EXERCISE GOAL: Reproduce the passage of the article on a new cancer treatment from "The problem with" up to and including "cells and mice.".

Researchers hope the discovery could lead to the development of effective new treatments.
A new treatment for cancer gets cancerous cells to self destruct, a breakthrough that could revolutionize how patients are treated.
The problem with cancer cells is they don’t kill themselves when they are no longer useful, unlike healthy cells — instead, they grow into tumors. However, scientists at the UCL Cancer Institute may have fixed this in lung cancer cells by essentially reprogramming them, according to a report from the Mirror.
Scientists used a combination of two drugs, a CDK9 inhibitor and TRAIL, which allowed them to change the cells’ programming and force them to self-destruct. The researchers used lung cancer cells and mice.
Researchers will present the drug combination at the National Cancer Institute’s Cancer Conference in Liverpool next week. Scientists downplayed the advances, saying that it was still in very early stages.

(Saved entries)
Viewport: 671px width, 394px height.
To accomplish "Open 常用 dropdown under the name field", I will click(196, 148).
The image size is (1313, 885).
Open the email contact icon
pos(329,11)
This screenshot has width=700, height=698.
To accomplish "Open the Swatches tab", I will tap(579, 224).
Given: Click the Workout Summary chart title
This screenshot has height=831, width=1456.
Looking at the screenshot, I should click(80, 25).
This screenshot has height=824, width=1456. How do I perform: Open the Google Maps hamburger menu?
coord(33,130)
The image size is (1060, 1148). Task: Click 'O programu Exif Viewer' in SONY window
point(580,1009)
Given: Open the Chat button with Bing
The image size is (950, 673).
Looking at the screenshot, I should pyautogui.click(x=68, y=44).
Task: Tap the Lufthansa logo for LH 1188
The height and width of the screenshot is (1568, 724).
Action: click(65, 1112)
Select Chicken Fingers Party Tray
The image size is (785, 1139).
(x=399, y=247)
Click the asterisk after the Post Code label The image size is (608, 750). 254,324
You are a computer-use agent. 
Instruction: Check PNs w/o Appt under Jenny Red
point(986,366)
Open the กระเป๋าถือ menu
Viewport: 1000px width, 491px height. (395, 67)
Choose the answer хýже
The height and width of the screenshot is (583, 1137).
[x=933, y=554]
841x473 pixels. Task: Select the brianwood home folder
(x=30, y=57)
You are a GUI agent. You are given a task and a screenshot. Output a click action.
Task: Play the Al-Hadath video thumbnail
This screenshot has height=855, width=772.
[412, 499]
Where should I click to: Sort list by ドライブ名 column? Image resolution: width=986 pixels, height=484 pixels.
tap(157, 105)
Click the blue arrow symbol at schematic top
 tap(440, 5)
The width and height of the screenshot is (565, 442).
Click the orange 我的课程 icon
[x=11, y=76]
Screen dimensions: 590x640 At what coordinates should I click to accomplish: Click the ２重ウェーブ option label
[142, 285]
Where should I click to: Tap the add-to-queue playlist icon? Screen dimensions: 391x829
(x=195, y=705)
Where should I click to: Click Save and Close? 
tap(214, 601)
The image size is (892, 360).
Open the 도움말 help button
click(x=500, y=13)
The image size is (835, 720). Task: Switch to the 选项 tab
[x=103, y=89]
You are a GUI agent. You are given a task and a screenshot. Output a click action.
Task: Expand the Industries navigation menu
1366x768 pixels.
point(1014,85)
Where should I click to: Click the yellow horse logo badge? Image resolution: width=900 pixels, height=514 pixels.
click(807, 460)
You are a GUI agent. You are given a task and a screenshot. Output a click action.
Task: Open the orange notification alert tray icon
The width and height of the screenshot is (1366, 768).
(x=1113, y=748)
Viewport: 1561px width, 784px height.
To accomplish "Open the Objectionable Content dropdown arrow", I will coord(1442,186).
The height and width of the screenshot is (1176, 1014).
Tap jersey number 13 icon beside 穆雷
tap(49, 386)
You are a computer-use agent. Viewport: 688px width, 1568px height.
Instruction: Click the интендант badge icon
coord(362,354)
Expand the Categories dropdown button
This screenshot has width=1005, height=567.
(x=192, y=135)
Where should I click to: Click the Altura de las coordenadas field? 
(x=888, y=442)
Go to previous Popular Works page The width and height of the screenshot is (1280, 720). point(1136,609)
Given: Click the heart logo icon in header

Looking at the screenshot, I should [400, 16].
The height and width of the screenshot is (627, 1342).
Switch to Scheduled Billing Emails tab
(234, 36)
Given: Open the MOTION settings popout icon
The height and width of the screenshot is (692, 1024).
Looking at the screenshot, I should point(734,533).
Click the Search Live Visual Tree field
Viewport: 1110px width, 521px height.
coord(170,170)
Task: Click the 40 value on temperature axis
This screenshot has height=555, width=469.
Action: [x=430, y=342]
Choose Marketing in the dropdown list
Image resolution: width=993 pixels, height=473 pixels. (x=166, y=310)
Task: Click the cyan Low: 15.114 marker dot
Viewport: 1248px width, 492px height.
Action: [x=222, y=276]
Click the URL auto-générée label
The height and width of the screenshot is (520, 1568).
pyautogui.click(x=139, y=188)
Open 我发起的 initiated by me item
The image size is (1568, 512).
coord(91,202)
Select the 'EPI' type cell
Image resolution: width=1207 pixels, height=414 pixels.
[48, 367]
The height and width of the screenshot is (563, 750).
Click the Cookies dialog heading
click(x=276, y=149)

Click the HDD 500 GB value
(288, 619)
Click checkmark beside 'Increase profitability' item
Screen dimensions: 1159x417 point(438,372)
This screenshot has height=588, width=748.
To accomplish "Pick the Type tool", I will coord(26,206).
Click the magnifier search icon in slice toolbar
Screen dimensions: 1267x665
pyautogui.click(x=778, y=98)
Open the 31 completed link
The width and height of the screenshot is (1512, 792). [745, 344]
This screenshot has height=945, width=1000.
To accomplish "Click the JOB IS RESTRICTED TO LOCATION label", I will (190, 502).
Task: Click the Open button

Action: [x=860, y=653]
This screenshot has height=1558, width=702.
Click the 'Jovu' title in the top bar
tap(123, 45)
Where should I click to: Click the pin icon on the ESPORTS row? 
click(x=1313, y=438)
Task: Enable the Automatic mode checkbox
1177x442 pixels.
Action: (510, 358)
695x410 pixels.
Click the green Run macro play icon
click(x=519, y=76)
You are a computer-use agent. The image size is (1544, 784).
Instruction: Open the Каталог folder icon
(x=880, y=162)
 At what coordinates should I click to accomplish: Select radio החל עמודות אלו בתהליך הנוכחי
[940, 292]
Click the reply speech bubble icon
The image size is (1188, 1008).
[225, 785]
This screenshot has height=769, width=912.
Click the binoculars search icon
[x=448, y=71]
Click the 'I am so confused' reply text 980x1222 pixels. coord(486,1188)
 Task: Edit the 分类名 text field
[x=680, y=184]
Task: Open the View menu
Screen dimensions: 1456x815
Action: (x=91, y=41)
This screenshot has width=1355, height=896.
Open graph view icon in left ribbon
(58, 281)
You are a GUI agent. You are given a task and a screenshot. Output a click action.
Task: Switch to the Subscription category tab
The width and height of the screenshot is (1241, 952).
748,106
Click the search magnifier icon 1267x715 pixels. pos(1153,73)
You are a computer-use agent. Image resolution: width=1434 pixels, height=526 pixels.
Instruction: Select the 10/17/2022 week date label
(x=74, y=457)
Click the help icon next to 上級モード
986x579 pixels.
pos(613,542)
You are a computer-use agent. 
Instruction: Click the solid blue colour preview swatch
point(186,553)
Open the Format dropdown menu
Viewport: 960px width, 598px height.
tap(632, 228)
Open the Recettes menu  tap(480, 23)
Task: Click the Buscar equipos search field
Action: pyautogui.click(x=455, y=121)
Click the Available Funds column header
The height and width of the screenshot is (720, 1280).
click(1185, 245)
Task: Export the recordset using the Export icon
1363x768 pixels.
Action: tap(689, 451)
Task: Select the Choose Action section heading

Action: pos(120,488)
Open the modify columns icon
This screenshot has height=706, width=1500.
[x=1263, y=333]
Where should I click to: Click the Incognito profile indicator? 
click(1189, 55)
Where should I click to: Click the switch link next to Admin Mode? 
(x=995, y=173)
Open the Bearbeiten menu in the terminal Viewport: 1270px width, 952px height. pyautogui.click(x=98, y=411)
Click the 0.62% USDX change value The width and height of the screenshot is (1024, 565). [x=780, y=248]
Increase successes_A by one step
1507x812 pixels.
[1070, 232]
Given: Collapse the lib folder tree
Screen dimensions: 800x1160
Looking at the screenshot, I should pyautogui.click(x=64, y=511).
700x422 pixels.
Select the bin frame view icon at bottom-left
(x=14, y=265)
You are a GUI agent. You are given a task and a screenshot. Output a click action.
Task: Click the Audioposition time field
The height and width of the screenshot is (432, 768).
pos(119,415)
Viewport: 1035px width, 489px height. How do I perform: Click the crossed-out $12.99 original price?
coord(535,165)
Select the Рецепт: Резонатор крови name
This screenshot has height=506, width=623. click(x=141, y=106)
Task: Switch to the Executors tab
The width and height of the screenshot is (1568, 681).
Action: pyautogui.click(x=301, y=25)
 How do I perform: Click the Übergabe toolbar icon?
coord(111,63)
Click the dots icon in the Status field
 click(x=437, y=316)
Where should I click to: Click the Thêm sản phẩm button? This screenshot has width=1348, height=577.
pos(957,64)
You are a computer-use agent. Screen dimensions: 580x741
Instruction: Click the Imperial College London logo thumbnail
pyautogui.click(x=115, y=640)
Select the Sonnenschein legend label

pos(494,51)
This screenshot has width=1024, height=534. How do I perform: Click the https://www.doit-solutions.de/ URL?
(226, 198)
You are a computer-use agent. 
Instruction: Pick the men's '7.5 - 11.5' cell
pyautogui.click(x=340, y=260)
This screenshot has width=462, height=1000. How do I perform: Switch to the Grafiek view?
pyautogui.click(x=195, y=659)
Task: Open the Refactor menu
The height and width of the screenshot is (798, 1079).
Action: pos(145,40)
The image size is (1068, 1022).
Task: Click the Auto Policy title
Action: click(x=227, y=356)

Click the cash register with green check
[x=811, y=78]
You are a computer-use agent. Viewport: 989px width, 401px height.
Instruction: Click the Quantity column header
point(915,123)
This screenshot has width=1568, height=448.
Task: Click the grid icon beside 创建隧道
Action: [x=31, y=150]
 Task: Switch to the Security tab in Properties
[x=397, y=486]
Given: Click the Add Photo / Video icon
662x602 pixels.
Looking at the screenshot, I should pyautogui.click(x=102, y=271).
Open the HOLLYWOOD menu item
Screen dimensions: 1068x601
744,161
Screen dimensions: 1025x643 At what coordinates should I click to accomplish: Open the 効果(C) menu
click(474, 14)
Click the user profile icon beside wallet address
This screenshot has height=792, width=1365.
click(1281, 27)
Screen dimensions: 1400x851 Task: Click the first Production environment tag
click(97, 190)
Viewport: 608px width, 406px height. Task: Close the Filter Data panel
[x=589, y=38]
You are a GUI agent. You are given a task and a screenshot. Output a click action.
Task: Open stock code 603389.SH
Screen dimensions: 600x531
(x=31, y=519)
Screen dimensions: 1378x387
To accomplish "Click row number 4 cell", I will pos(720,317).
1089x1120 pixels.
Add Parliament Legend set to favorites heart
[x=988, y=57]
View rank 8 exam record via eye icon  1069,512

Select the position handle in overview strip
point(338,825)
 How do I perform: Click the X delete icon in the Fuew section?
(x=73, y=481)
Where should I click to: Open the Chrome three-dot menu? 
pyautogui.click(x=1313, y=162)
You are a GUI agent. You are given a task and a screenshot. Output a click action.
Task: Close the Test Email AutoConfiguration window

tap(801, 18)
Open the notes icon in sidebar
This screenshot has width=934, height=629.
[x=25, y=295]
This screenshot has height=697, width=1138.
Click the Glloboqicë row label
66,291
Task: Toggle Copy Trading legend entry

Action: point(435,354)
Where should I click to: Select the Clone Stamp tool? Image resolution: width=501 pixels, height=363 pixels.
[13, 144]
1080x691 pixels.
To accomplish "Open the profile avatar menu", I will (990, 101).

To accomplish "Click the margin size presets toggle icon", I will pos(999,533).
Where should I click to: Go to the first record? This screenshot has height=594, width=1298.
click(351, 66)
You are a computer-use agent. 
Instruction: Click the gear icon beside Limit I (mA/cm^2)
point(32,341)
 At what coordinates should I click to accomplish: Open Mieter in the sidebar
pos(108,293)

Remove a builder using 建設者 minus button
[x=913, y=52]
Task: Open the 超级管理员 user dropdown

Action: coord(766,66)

OUTPUT OF THE EXERCISE:
The problem with cancer cells is they don’t kill themselves when they are no longer useful, unlike healthy cells — instead, they grow into tumors. However, scientists at the UCL Cancer Institute may have fixed this in lung cancer cells by essentially reprogramming them, according to a report from the Mirror.
Scientists used a combination of two drugs, a CDK9 inhibitor and TRAIL, which allowed them to change the cells’ programming and force them to self-destruct. The researchers used lung cancer cells and mice.